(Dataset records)

* Start *

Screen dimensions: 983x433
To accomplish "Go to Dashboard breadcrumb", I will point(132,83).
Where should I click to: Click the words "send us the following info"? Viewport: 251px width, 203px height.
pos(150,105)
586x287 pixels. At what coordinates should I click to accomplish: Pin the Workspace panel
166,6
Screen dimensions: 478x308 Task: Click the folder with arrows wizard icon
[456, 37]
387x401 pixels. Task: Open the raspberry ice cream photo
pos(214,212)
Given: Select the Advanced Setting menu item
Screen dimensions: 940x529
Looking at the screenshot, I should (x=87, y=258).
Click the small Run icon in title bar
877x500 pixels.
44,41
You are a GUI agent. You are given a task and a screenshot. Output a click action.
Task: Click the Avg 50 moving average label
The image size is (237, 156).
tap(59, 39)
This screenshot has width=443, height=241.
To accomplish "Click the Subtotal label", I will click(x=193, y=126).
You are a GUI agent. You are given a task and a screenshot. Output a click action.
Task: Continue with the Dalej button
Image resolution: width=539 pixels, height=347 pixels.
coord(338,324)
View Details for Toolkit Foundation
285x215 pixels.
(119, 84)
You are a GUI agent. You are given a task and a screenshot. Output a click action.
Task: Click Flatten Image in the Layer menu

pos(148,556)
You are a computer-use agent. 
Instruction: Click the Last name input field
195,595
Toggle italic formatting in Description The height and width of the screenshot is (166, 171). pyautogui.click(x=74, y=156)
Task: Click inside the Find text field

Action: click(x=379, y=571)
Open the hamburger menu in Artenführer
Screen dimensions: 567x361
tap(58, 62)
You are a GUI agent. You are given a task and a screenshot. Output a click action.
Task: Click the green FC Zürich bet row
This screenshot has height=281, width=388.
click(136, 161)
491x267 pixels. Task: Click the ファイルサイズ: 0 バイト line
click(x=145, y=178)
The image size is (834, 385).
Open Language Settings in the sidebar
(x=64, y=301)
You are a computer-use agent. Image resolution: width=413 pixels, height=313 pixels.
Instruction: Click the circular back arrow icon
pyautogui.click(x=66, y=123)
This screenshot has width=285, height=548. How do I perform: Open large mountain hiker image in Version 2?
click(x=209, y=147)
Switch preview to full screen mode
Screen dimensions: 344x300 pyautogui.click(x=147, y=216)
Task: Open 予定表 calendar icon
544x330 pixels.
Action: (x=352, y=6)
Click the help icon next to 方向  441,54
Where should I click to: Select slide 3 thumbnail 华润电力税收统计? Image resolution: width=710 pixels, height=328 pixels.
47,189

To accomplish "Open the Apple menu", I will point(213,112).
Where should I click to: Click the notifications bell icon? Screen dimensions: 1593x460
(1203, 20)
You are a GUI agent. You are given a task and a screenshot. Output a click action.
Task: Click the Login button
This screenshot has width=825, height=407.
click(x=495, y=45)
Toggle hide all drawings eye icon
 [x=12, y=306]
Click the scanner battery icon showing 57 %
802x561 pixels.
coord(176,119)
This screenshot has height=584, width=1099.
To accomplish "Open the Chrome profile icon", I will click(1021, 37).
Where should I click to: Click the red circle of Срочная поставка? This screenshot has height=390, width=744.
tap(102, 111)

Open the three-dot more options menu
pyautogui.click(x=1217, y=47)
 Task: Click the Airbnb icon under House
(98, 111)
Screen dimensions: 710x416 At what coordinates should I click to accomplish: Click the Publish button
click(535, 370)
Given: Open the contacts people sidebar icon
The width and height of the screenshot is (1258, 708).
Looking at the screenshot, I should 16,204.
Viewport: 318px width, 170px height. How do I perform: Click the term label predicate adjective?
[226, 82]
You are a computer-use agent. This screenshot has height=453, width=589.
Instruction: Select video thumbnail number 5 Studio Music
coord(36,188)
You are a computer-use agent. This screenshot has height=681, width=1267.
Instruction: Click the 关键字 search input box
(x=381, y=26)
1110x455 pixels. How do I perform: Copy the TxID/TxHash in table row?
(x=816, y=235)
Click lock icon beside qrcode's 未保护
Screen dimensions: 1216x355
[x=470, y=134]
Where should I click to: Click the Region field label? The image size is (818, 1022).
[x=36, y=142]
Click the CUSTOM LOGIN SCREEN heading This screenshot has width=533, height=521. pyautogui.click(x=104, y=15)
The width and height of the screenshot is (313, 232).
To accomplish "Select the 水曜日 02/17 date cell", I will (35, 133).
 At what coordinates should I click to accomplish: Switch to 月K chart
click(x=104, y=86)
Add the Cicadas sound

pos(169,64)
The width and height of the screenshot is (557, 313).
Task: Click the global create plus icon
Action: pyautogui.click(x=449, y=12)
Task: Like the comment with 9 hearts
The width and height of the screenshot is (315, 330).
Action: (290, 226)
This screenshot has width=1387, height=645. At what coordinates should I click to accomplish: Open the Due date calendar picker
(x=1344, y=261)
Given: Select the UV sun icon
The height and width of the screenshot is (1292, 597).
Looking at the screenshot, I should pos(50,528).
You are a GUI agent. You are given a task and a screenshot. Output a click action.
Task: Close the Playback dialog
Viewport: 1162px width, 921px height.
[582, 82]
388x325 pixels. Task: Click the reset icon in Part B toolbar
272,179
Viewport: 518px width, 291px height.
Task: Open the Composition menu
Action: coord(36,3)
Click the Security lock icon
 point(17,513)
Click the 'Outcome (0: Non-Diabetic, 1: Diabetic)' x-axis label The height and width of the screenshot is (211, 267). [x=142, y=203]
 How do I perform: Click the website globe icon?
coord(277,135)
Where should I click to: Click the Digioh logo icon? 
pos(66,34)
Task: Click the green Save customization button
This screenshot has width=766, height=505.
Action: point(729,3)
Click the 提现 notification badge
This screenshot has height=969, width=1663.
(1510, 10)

* End *

# What you need to do
Copy out every line of the dataset records above verbatim, from the first line to the last.

# Complete response
Screen dimensions: 983x433
To accomplish "Go to Dashboard breadcrumb", I will point(132,83).
Where should I click to: Click the words "send us the following info"? Viewport: 251px width, 203px height.
pos(150,105)
586x287 pixels. At what coordinates should I click to accomplish: Pin the Workspace panel
166,6
Screen dimensions: 478x308 Task: Click the folder with arrows wizard icon
[456, 37]
387x401 pixels. Task: Open the raspberry ice cream photo
pos(214,212)
Given: Select the Advanced Setting menu item
Screen dimensions: 940x529
Looking at the screenshot, I should (x=87, y=258).
Click the small Run icon in title bar
877x500 pixels.
44,41
You are a GUI agent. You are given a task and a screenshot. Output a click action.
Task: Click the Avg 50 moving average label
The image size is (237, 156).
tap(59, 39)
This screenshot has width=443, height=241.
To accomplish "Click the Subtotal label", I will click(x=193, y=126).
You are a GUI agent. You are given a task and a screenshot. Output a click action.
Task: Continue with the Dalej button
Image resolution: width=539 pixels, height=347 pixels.
coord(338,324)
View Details for Toolkit Foundation
285x215 pixels.
(119, 84)
You are a GUI agent. You are given a task and a screenshot. Output a click action.
Task: Click Flatten Image in the Layer menu

pos(148,556)
You are a computer-use agent. 
Instruction: Click the Last name input field
195,595
Toggle italic formatting in Description The height and width of the screenshot is (166, 171). pyautogui.click(x=74, y=156)
Task: Click inside the Find text field

Action: click(x=379, y=571)
Open the hamburger menu in Artenführer
Screen dimensions: 567x361
tap(58, 62)
You are a GUI agent. You are given a task and a screenshot. Output a click action.
Task: Click the green FC Zürich bet row
This screenshot has height=281, width=388.
click(136, 161)
491x267 pixels. Task: Click the ファイルサイズ: 0 バイト line
click(x=145, y=178)
The image size is (834, 385).
Open Language Settings in the sidebar
(x=64, y=301)
You are a computer-use agent. Image resolution: width=413 pixels, height=313 pixels.
Instruction: Click the circular back arrow icon
pyautogui.click(x=66, y=123)
This screenshot has width=285, height=548. How do I perform: Open large mountain hiker image in Version 2?
click(x=209, y=147)
Switch preview to full screen mode
Screen dimensions: 344x300 pyautogui.click(x=147, y=216)
Task: Open 予定表 calendar icon
544x330 pixels.
Action: (x=352, y=6)
Click the help icon next to 方向  441,54
Where should I click to: Select slide 3 thumbnail 华润电力税收统计? Image resolution: width=710 pixels, height=328 pixels.
47,189

To accomplish "Open the Apple menu", I will point(213,112).
Where should I click to: Click the notifications bell icon? Screen dimensions: 1593x460
(1203, 20)
You are a GUI agent. You are given a task and a screenshot. Output a click action.
Task: Click the Login button
This screenshot has width=825, height=407.
click(x=495, y=45)
Toggle hide all drawings eye icon
 [x=12, y=306]
Click the scanner battery icon showing 57 %
802x561 pixels.
coord(176,119)
This screenshot has height=584, width=1099.
To accomplish "Open the Chrome profile icon", I will click(1021, 37).
Where should I click to: Click the red circle of Срочная поставка? This screenshot has height=390, width=744.
tap(102, 111)

Open the three-dot more options menu
pyautogui.click(x=1217, y=47)
 Task: Click the Airbnb icon under House
(98, 111)
Screen dimensions: 710x416 At what coordinates should I click to accomplish: Click the Publish button
click(535, 370)
Given: Open the contacts people sidebar icon
The width and height of the screenshot is (1258, 708).
Looking at the screenshot, I should 16,204.
Viewport: 318px width, 170px height. How do I perform: Click the term label predicate adjective?
[226, 82]
You are a computer-use agent. This screenshot has height=453, width=589.
Instruction: Select video thumbnail number 5 Studio Music
coord(36,188)
You are a computer-use agent. This screenshot has height=681, width=1267.
Instruction: Click the 关键字 search input box
(x=381, y=26)
1110x455 pixels. How do I perform: Copy the TxID/TxHash in table row?
(x=816, y=235)
Click lock icon beside qrcode's 未保护
Screen dimensions: 1216x355
[x=470, y=134]
Where should I click to: Click the Region field label? The image size is (818, 1022).
[x=36, y=142]
Click the CUSTOM LOGIN SCREEN heading This screenshot has width=533, height=521. pyautogui.click(x=104, y=15)
The width and height of the screenshot is (313, 232).
To accomplish "Select the 水曜日 02/17 date cell", I will (35, 133).
 At what coordinates should I click to accomplish: Switch to 月K chart
click(x=104, y=86)
Add the Cicadas sound

pos(169,64)
The width and height of the screenshot is (557, 313).
Task: Click the global create plus icon
Action: pyautogui.click(x=449, y=12)
Task: Like the comment with 9 hearts
The width and height of the screenshot is (315, 330).
Action: (290, 226)
This screenshot has width=1387, height=645. At what coordinates should I click to accomplish: Open the Due date calendar picker
(x=1344, y=261)
Given: Select the UV sun icon
The height and width of the screenshot is (1292, 597).
Looking at the screenshot, I should pos(50,528).
You are a GUI agent. You are given a task and a screenshot. Output a click action.
Task: Close the Playback dialog
Viewport: 1162px width, 921px height.
[582, 82]
388x325 pixels. Task: Click the reset icon in Part B toolbar
272,179
Viewport: 518px width, 291px height.
Task: Open the Composition menu
Action: coord(36,3)
Click the Security lock icon
 point(17,513)
Click the 'Outcome (0: Non-Diabetic, 1: Diabetic)' x-axis label The height and width of the screenshot is (211, 267). [x=142, y=203]
 How do I perform: Click the website globe icon?
coord(277,135)
Where should I click to: Click the Digioh logo icon? 
pos(66,34)
Task: Click the green Save customization button
This screenshot has width=766, height=505.
Action: point(729,3)
Click the 提现 notification badge
This screenshot has height=969, width=1663.
(1510, 10)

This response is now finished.